In OPC “Classic” (COM-based) specifications, such as OPC Data Access or OPC Alarms and Events, there is little or nothing specified about the times the OPC servers should use, and the timestamps that come with the OPC data. Specifically, there is no requirement that the OPC servers must have proper and synchronized time.
This becomes an issue when your application starts combining data from multiple OPC servers, and even more if they run on different computers. Unless you can guarantee their time synchronization by some application-specific means, you must assume that their times might be out of sync. Events that come in sequence from different servers may have their timestamps in decreasing order instead.
The OPC Unified Architecture specification has given more though to time, and (with some simplification), we may say that it requires the times be synchronized on both sides of the communication (between the OPC server and the OPC client), although it does not provide a mechanism to do, and again relies on external means to achieve.
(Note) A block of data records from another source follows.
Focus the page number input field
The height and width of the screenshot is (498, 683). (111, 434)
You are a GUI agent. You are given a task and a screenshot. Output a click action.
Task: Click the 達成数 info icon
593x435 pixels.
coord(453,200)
The OPC-UA requirements consequently mean that if the OPC client (such as your application with StreamInsight Extensions for QuickOPC) communicates with multiple OPC servers, all their times should be synchronized. In reality, however, not all systems will be set according to OPC specifications, and adding to that, the synchronization required by OPC-UA is not precise, and there may be several seconds’ difference between the times on various computers. In StreamInsight, however, the time monotony requirement is a strict one – you cannot go back in time even by a fraction of a second.